Le Gui...
Le gui, c'est en hiver qu'on le retrouve, il était pour les druides le symbole de l'immortalité, peut-être parce qu'il reste vert. C'était le remède universel, la plante sacrée ils croyaient qu'il poussait sur les chênes grâce à une main divine. Il était brûlé pour rendre hommage aux divinités puis une partie était donnée aux assistants qui le suspendaient à l'entrée de leur maison ou autour de leur cou en guise de protection. Lorsqu'ils accueillaient les invités, ils les embrassaient dessous pour leur porter bonheur. Mais le baiser sous le gui peut aussi signifier une promesse de mariage pour les amoureux.
La tradition du baiser sous le gui est à l'origine une croyance païenne.
Chez les Druides, le gui était considéré comme une plante sacrée. Selon eux, cette plante avait des propriétés miraculeuses, dont celles de guérir certaines maladies, d'immuniser les humains contre les poisons, de leur assurer la fertilité et de les protéger des méfaits de la sorcellerie. De plus, lorsque des ennemis se rencontraient sous le gui dans la forêt, ils devaient déposer leurs armes et observer une trêve jusqu'au lendemain. C'est de là que proviendrait, paraît-il, cette ancienne coutume de suspendre une boule de gui au plafond et d'y échanger un baiser en signe d'amitié et de bienveillance.

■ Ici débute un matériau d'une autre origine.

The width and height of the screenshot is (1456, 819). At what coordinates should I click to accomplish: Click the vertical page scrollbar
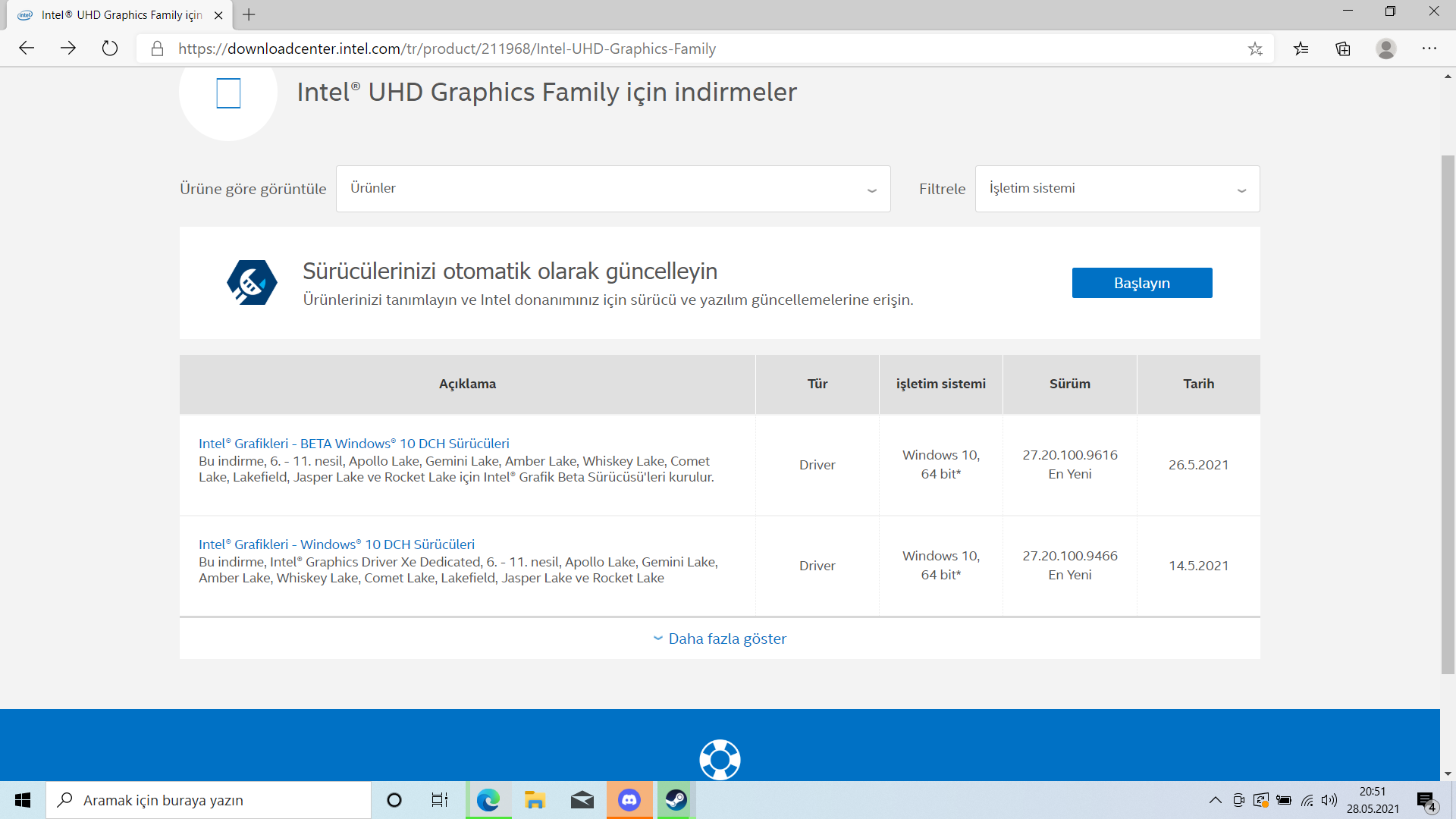point(1447,413)
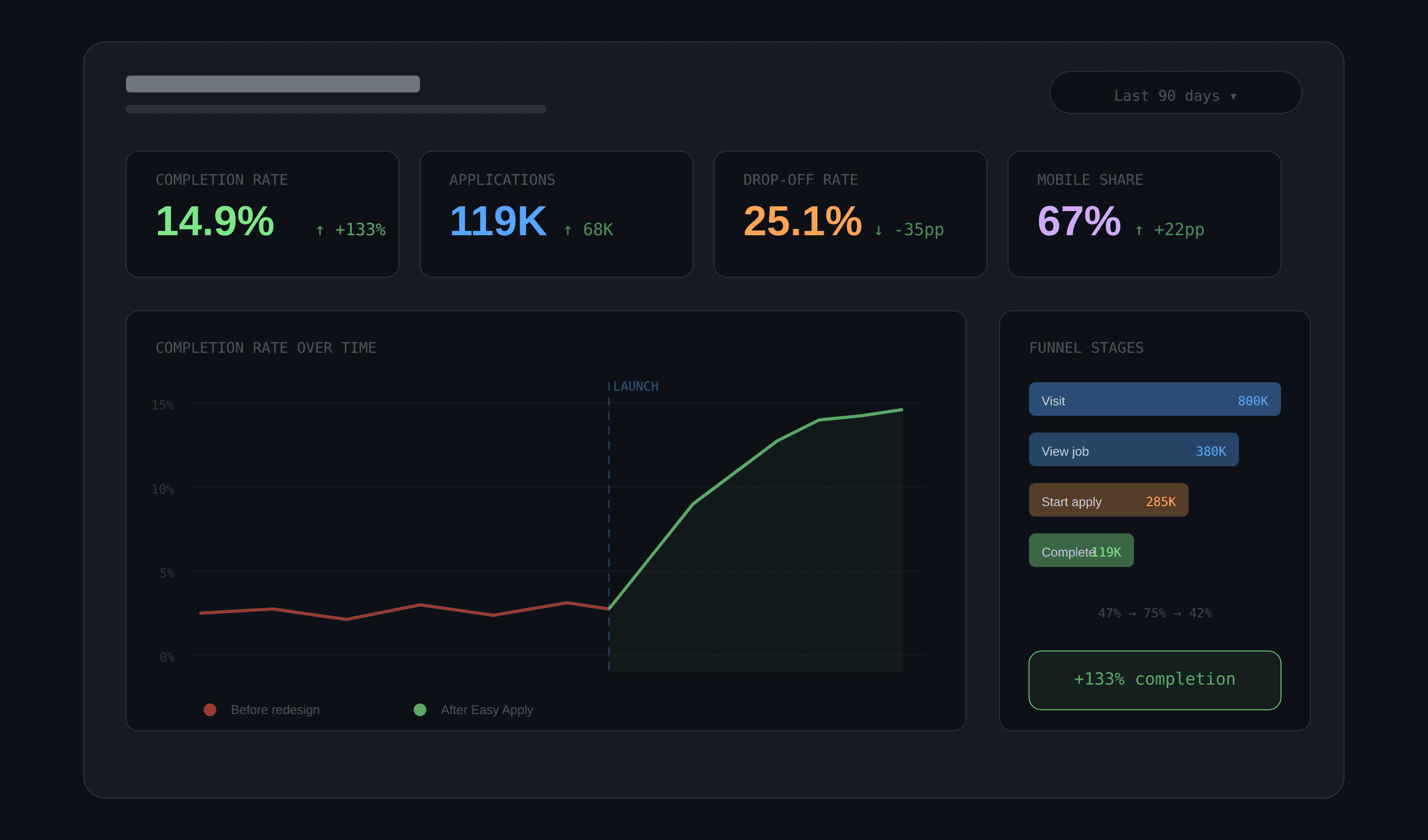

Une autre version raconte cependant que cette coutume, fort répandue chez les Anglo-saxons, était rattachée à la légende de Freya, déesse de l'amour, de la beauté et de la fécondité. Selon la légende, un homme devait embrasser toute jeune fille qui, sans s'en rendre compte, se trouvait par hasard sous une gerbe de gui suspendue au plafond. Même si sa signification païenne a été oubliée depuis bien longtemps, la coutume d'échanger un baiser sous le gui persiste encore dans de nombreux pays. Ainsi, un baiser échangé sous le gui par un couple d'amoureux est interprété comme une promesse de mariage, tout en se voulant un présage de bonheur.